§ **PROBLEMS**
(a) Repeat the debate report word for word, starting with "Throughout the debate" and going on through "urban and rural.".
(b) Answer these questions about the debate report:
(i) Who moderated the debate?
(ii) What did the Illinois senator call the single-largest contributor to the AIDS rate?
(iii) Which tax cuts did everyone agree should end?
(c) Take the debate report further, continuing from its final sentence.

## START PASSAGE GIVEN

The Illinois senator went on to answer the question about how to slow the AIDS rate, saying that the single-largest contributor is the taboo about homosexuality in the black community.
"We don't talk about it in schools, we don't talk about it in our churches, and many times this lack of communication is a product of homophobia," he said.
All three questioners were journalists of color, and the debate was moderated by prominent black television and radio host Tavis Smiley. The event brought out black leaders from across the country, including several members of the Congressional Black Caucus, the Revs. Jesse Jackson and Al Sharpton, and National Urban League President Marc Morial.
Throughout the debate racial disparities were mentioned as a key problem in the lack of educational and employment advances in minority communities. There was a consensus by all to end the Bush tax cuts, and give businesses incentives to remain in the U.S. particularly in poor communities, urban and rural.

## END PASSAGE GIVEN
## START SOURCE EXCERPT

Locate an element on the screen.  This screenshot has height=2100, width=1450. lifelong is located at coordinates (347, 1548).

## END SOURCE EXCERPT

§ **RESULTS IN ORDER**
(a)
Throughout the debate racial disparities were mentioned as a key problem in the lack of educational and employment advances in minority communities. There was a consensus by all to end the Bush tax cuts, and give businesses incentives to remain in the U.S. particularly in poor communities, urban and rural.

(b)
(i) Tavis Smiley, a prominent black television and radio host.
(ii) The taboo about homosexuality in the black community.
(iii) The Bush tax cuts.

(c)
One issue that never came up was immigration, which like the court decision, was the subject of major news earlier in the day — the defeat of Mr. Bush's bill that provides a path to citizenship and a guest-worker program.
One of the most raucous reactions was the standing ovation for Rep. Dennis J. Kucinich of Ohio when he denounced federal-mandatory-minimum sentences for felonies and drug crimes.
"We need to end the federal death penalty, and remove the disparity of sentences between crack cocaine and powder cocaine," Mr. Kucinich said, as the crowd rose to its feet.